Do Supremo

Novo entendimento

Fachin rejeita pedidos de liberdade de deputados estaduais do Rio

Ministro apontou questão processual. STF entendeu que parlamentar estadual só pode ser preso em flagrante

Foto: Carlos Moura/SCO/STF

O ministro Edson  Fachin, do Supremo Tribunal Federal, rejeitou os pedidos de liberdade de quatro deputados estaduais do Rio de Janeiro, presos desde novembro do ano passado na Operação Furna da Onça, e que utilizaram  como argumento decisão da Corte fixando que parlamentar estadual só pode ser preso em flagrante. Tentaram ser beneficiados André Correa, Marcus Vinicius Neskau,  Chiquinho da Mangueira e Luiz Antônio Martins.

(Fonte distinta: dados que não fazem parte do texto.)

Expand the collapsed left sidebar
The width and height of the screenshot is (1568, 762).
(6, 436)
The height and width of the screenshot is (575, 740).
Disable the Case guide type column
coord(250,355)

Fachin entendeu que a via processual utilizada pelas defesas não era adequada. Isso porque os pedidos foram feitos na Ação Declaratória de Constitucionalidade 5824, na qual a Corte entendeu que são aplicadas aos parlamentares estaduais as imunidades formais previstas no artigo 53 da Constituição Federal para congressistas.

“Nos processos objetivos de controle de constitucionalidade, não há
previsão de intervenção de terceiros interessados, como se depreende do
disposto no art. 7º da Lei 9.868, de 1999. Note-se que, de acordo com a
compreensão unânime do Plenário, esse entendimento é aplicável mesmo
quando o interessado seja legitimado para a propositura da ação direta”, escreveu o ministro.

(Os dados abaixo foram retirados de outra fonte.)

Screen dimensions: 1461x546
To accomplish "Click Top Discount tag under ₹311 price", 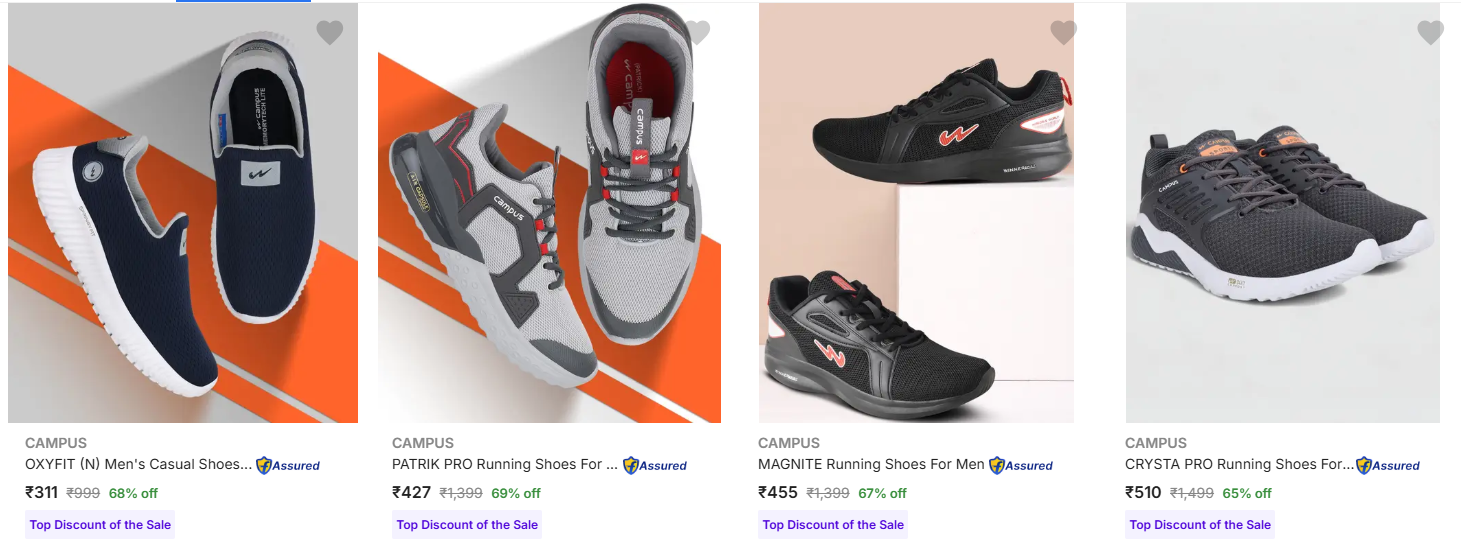I will pyautogui.click(x=100, y=525).
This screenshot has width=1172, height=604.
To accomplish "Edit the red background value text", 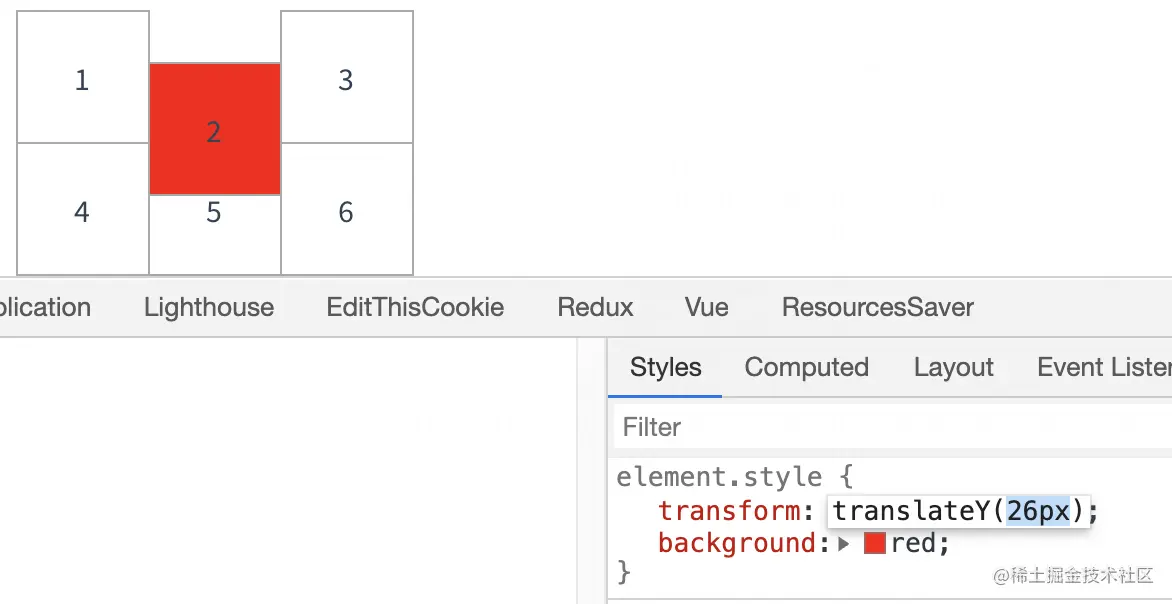I will tap(915, 544).
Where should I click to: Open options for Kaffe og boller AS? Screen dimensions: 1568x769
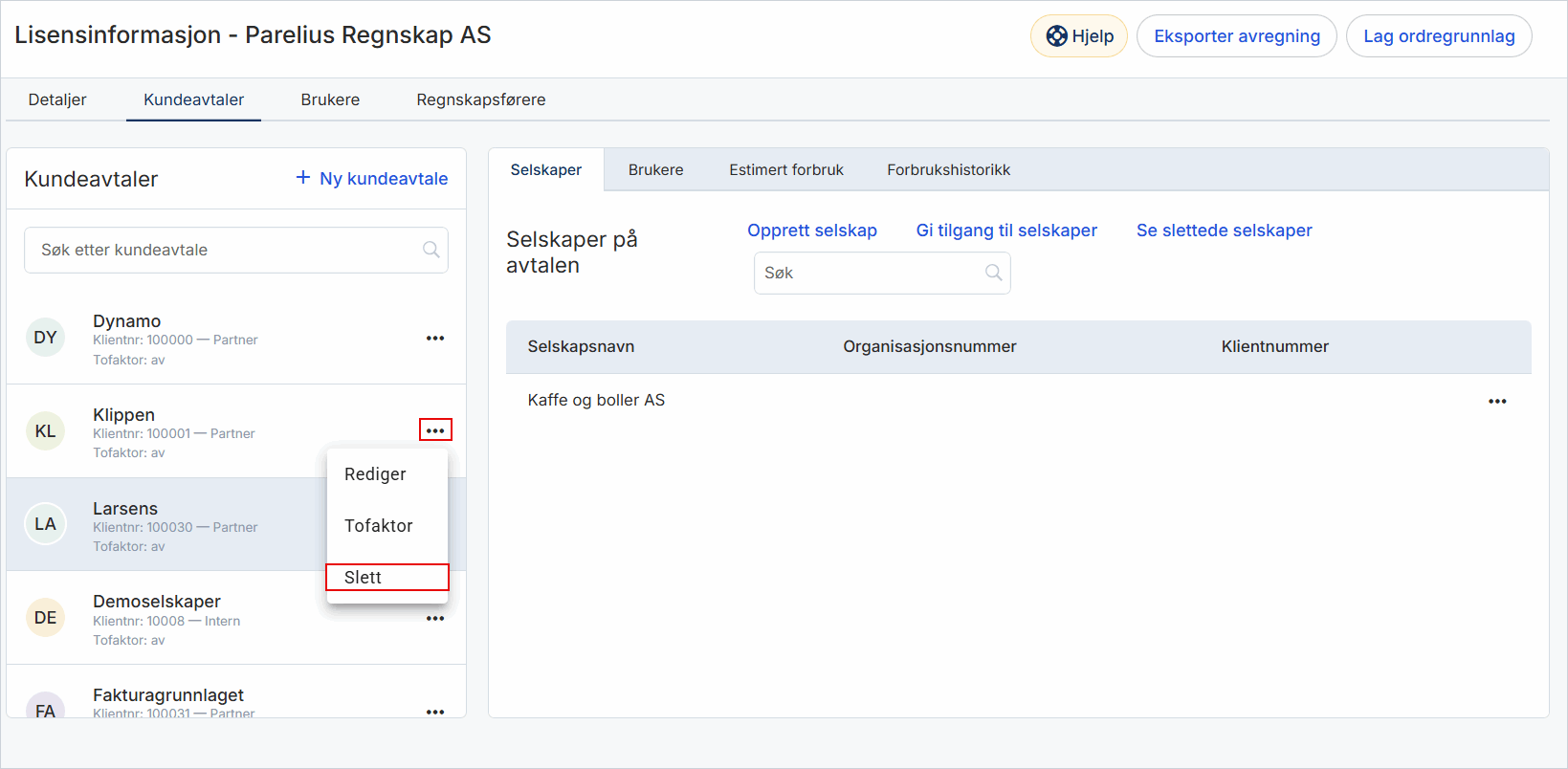tap(1497, 402)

André Corrêa (DEM) disse que o encarceramento era ilegal porque sua prisão foi preventiva e não em flagrante. Além de apontar nulidade na prisão por não ser em flagrante e crime inafiançável, Marcus Vinicius Neskau (PTB) sustentou que os fatos imputados não são contemporâneos à medida extrema que lhe foi imposta. A defesa de Francisco Manoel de Carvalho, o Chiquinho da Mangueira,  apontou que “toda esta cadeia de decisões constritivas da liberdade de Francisco Manoel de Carvalho é nula, pois contraria frontalmente o entendimento assentado pela Suprema Corte”.

No início do mês,  os ministros do STF concluíram julgamento e estabeleceram que os parlamentares estaduais também estão cobertos pelas imunidades formais previstas no artigo 53 da Constituição Federal para congressistas. Esse dispositivo prevê que deputados federais e senadores só serão presos em flagrante e em crime inafiançável. Além disso, prevê a possibilidade de a casa legislativa sustar o andamento de ação penal aberta contra parlamentar.